## Begin EXTRACT
Who’s in Charge of Interpretation?

In a groundbreaking decision last summer, the Supreme Court voted six to two to repeal the Chevron Deference doctrine, a principle that allowed federal regulatory agencies to interpret their powers more broadly in the case of ambiguous statutes. This decision not only has a direct effect on the power of all federal administrative agencies to interpret their own regulatory powers but also sets a greater precedent for the Judicial Branch to decide on policy questions through their interpretation of statutes as opposed to agencies.

The largest transformation in the power granted to three letter government agencies happened during the New Deal, a historic time that expanded the power of the Executive Branch over the other two branches more than any other period in history. Franklin Delano Roosevelt (FDR) not only established new agencies during this time, such as the Securities and Exchange Commission but also fought extensively against the Supreme Court, which was a conservative majority.[1] At this time, the theoretical power governmental agencies were supposed to have was relatively inconsistent and undefined, as various rulings were rather noncommittal on setting a precedent. One example, Skidmore v. Swift & Co., 323 U.S. 134 (1944), created the “Skidmore Deference,” a ruling in a case about employee safety laws that allows federal courts to defer to governmental agencies if they deem the governmental agencies’ interpretations of a statute to be reasonable.[2] The Skidmore Deference was a step forward for broadening the power of governmental agencies in interpreting their own powers, but it still allowed courts to determine when and if they should defer; additionally, the Skidmore Deference applied more to informal opinions than binding policy, meaning the extent of expanded precedent was not great. Instead, the FDR administration’s greatest expansion of executive branch power was concentrated with the president, and it was mostly unsuccessful in taking power away from the judicial branch.
## End EXTRACT
## Begin SUPPLIED INFORMATION
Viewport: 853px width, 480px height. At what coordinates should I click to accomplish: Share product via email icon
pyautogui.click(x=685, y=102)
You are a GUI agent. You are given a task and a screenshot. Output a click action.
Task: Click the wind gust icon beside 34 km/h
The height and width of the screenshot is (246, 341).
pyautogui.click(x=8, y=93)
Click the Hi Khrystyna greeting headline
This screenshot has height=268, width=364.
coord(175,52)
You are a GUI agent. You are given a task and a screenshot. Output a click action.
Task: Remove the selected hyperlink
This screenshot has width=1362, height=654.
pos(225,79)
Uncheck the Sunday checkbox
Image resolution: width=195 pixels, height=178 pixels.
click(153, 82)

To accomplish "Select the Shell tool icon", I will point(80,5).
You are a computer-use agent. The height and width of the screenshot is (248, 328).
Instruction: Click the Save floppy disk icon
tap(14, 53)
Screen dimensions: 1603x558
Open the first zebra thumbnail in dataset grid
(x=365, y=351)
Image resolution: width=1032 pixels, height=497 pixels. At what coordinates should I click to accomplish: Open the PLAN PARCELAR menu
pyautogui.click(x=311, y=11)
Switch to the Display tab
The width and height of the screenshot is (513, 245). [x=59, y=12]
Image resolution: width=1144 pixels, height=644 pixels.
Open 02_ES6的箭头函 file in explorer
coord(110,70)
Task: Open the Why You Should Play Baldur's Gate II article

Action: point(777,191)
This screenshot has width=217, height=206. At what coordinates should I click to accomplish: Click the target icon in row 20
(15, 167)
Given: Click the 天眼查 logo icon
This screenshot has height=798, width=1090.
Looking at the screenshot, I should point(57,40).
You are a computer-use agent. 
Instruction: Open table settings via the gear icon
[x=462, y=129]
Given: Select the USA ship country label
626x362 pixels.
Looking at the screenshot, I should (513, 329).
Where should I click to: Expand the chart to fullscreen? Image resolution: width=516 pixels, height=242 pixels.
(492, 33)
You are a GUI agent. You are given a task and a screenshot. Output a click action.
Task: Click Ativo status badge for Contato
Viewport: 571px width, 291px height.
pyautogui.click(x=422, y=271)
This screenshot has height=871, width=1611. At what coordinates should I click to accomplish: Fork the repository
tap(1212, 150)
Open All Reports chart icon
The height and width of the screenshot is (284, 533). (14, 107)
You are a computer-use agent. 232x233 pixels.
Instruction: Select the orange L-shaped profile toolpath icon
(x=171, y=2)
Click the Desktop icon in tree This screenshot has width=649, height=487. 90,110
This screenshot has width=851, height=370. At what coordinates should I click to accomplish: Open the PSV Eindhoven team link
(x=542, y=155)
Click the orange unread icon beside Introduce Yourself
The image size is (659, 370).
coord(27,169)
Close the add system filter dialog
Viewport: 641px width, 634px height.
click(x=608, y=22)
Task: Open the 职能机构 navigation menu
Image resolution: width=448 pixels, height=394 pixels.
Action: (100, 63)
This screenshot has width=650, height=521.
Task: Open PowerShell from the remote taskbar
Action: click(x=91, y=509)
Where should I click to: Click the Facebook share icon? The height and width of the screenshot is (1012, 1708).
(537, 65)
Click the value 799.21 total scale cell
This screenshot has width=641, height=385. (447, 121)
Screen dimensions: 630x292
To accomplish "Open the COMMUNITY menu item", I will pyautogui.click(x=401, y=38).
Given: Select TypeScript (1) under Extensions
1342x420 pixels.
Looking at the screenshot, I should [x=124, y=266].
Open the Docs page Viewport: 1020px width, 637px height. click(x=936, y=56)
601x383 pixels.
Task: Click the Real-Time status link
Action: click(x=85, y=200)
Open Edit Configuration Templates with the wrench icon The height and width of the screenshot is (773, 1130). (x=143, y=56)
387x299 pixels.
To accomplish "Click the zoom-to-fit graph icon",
## End SUPPLIED INFORMATION
# INSTRUCTIONS:
a: Using the article on the Chevron ruling, answer each question:
(i) By what vote did the Supreme Court repeal the Chevron Deference doctrine?
(ii) What agency is named as one FDR established during the New Deal?
(iii) What were the laws at issue in the case that created the "Skidmore Deference"?
b: In the article on the Chevron ruling, replace "federal regulatory agencies" with "federal agencies" in the passage from "In a groundbreaking" up to and including "opposed to agencies.", and write that passage out.
c: Summarize the article on the Chevron ruling in three sentences.

# OUTPUTS BY TASK:
a:
(i) Six to two.
(ii) The Securities and Exchange Commission.
(iii) Employee safety laws.

b:
In a groundbreaking decision last summer, the Supreme Court voted six to two to repeal the Chevron Deference doctrine, a principle that allowed federal agencies to interpret their powers more broadly in the case of ambiguous statutes. This decision not only has a direct effect on the power of all federal administrative agencies to interpret their own regulatory powers but also sets a greater precedent for the Judicial Branch to decide on policy questions through their interpretation of statutes as opposed to agencies.

c: Last summer the Supreme Court voted six to two to repeal the Chevron Deference doctrine, which had let federal regulatory agencies interpret their powers more broadly when statutes were ambiguous. The decision limits agencies' power to interpret their own regulatory powers and sets a precedent for the Judicial Branch, rather than agencies, to decide policy questions through statutory interpretation. During the New Deal, agency power was inconsistent and undefined, the 1944 Skidmore Deference still left courts to decide when to defer, and FDR's expansion of executive power centered on the president and mostly failed to take power from the judicial branch.